De igual manera, la odisea que supuso la salida de Morales desde la zona en que se había resguardado en Bolivia hacia México ha servido para retratar políticamente a muchos de los Gobiernos de América Latina. La decisión del Gobierno de Perú de no permitir que el avión que llevaba a Morales pudiese aterrizar en Lima para recargar combustible (aunque luego autorizase que sobrevolase su espacio aéreo), se antoja inexplicable viniendo de un mandatario como Martín Vizcarra, que se ha erigido en garante de las libertades en otros casos, como el de Venezuela.
Del mismo modo, es de celebrar la altura de miras que demostraron Gobiernos que no simpatizan ideológicamente con Morales, como el de Paraguay, que garantizó que el avión de la Fuerza Armada mexicana aterrizase y recargarse combustible en Asunción.

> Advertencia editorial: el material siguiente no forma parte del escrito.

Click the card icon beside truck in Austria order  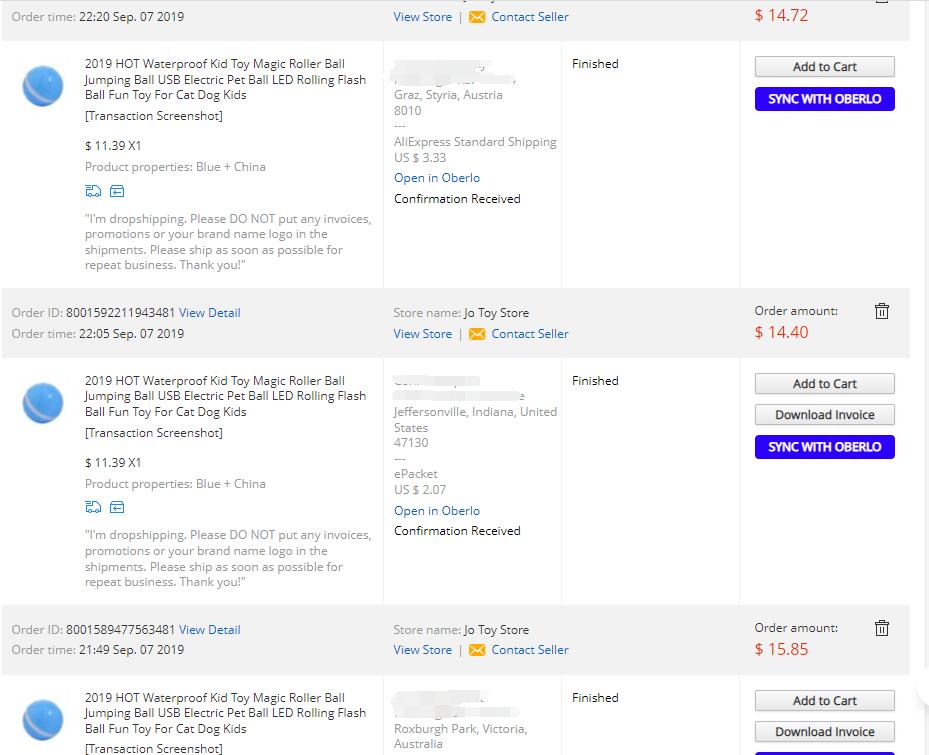pos(117,191)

Es de remarcar asimismo que Itamaraty, el legendario aparato diplomático brasileño, jugase un papel clave para salvar la operación pese a las diferencias políticas que separan a Bolsonaro de Morales, prueba de la profesionalidad de sus diplomáticos.

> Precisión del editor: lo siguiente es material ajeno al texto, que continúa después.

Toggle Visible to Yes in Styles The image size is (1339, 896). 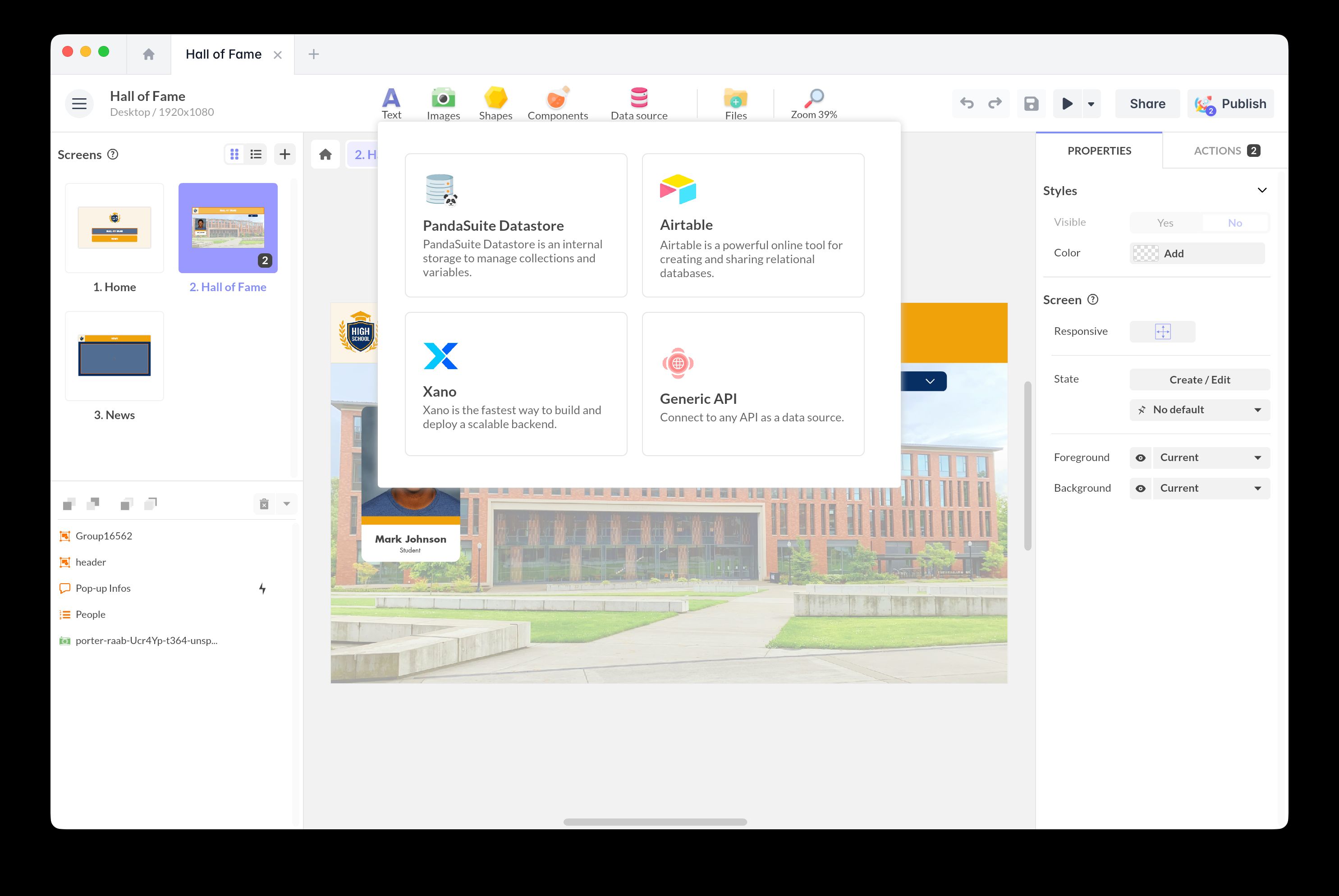(1165, 222)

Lamentable resultó sin embargo la actitud de la Organización de Estados Americanos (OEA) y de su secretario general, Luis Almagro, que mantuvieron un vergonzante silencio durante las horas posteriores a la renuncia de Morales, pese a que este había aceptado su sugerencia de convocar nuevas elecciones, lo que claramente no ayudó a encarrilar los acontecimientos de forma menos traumática. En la misma línea, el martes, en una reunión de urgencia del organismo, Almagro sostuvo que “en Bolivia hubo un golpe de Estado el 20 de octubre cuando Evo Morales cometió fraude electoral”.
De todo este conjunto de despropósitos y estrategias mezquinas y cortoplacistas cabe esperar al menos que se haya aprendido una lección fundamental para el futuro y la estabilidad de América Latina: resulta imprescindible mantener el orden constitucional previsto, que no debe verse alterado por ningún estamento ni injerencia extranjera. También en Bolivia. La proclamación de la vicepresidenta segunda del Senado, la opositora Jeanine Áñez, como nueva presidenta, sin el quorum necesario en el Parlamento, no hace más que ahondar el desastre.